Je ne voulais pas aller tête baissée dans les codes du premier film sur le monde arabe, avec usage notamment de la caméra à l'épaule. Laquelle n'était pas justifiée ici. Cela aurait été trop simple d'aller vers la fébrilité d'une caméra tremblante pour figurer une société révolutionnaire. Mon désir, de fait, était de recréer de l'énergie et du rythme sans avoir recours à un sur-découpage. J'ai revu les comédies italiennes des années 70 ainsi que de vieux Almodovar et un truc en est ressorti : ce sont les acteurs qui créent l'énergie en comédie. Il faut leur faire confiance pour faire vivre un plan. 

Il fallait par ailleurs qu'il y ait de la couleur, de la saturation… J'ai préféré éluder ces images teintées de poussière, avec une forme de froideur, que j'avais en tête… Et ce, pour aller vers un film méditerranéen. Je l'ai traduit à travers des costumes colorés, venant tout droit de friperies. Car oui, en Tunisie, tout le morne s'habille aux fripes. Et dans une même famille, il y a des kaléidoscopes de modes, des looks disparates, sans cohérence. On a osé des trucs fous, avec par exemple ce flic en santiags, aux allures de cow-boy, qui est une vision fantasmée de ce que le pays attend vraiment de la police. Un justicier comme on en rêve, incorruptible. 

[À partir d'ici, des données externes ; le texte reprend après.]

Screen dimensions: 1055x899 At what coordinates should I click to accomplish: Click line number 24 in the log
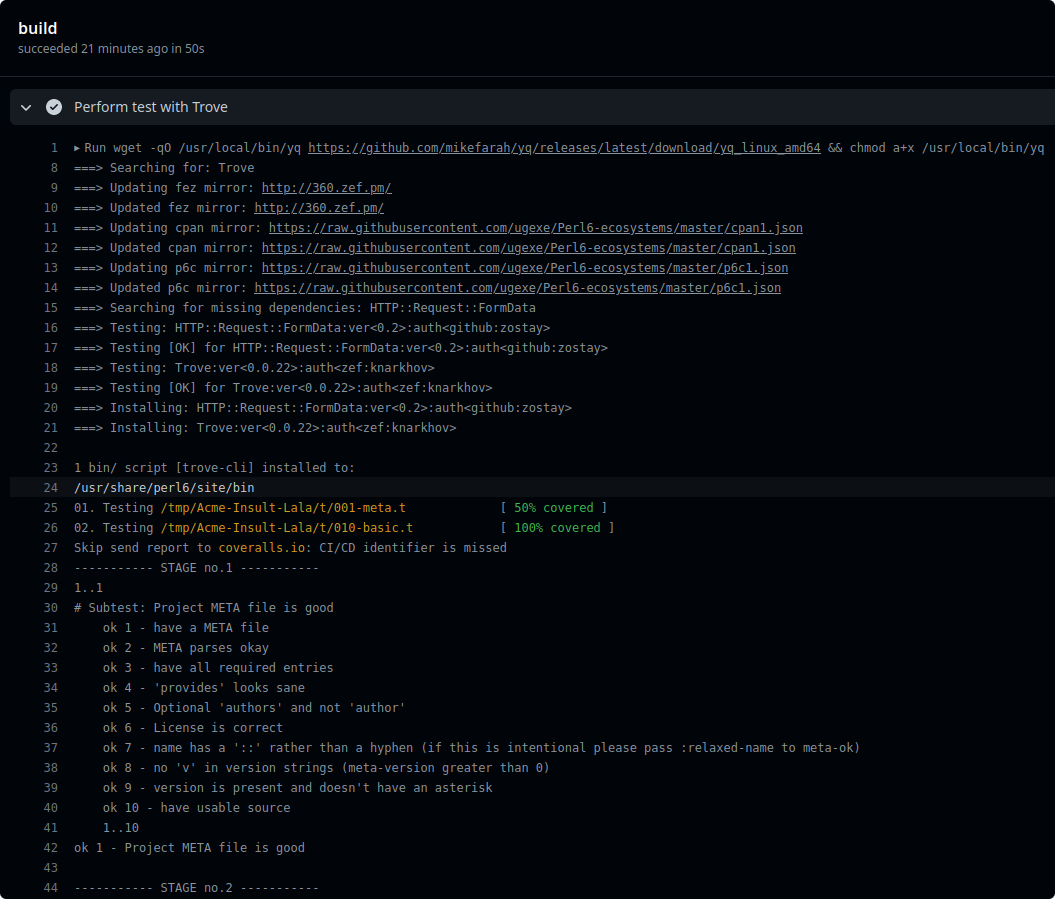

Au casting, j'avais des amateurs, des gens de la télé, de la technique, etc… Un large éventail… La difficulté était de m'y adapter en leur donnant la confiance nécessaire : je leur disais toujours que je croyais en eux. Certains étaient intimidés d'être face à Golshifeth Farahani. Ensemble, on a exploré l'absurde, le burlesque, l'émotion tout en privilégiant les ruptures de tons. J'avais à coeur de ne pas sombrer dans une mécanique trop huilée. Le but ? Casser le rythme sans s'orienter vers quelque chose de programmatique. En tout cas, la comédie ce n'est pas simple : j'ai été naïve de commencer par ça. (rires). C'est de la dentelle.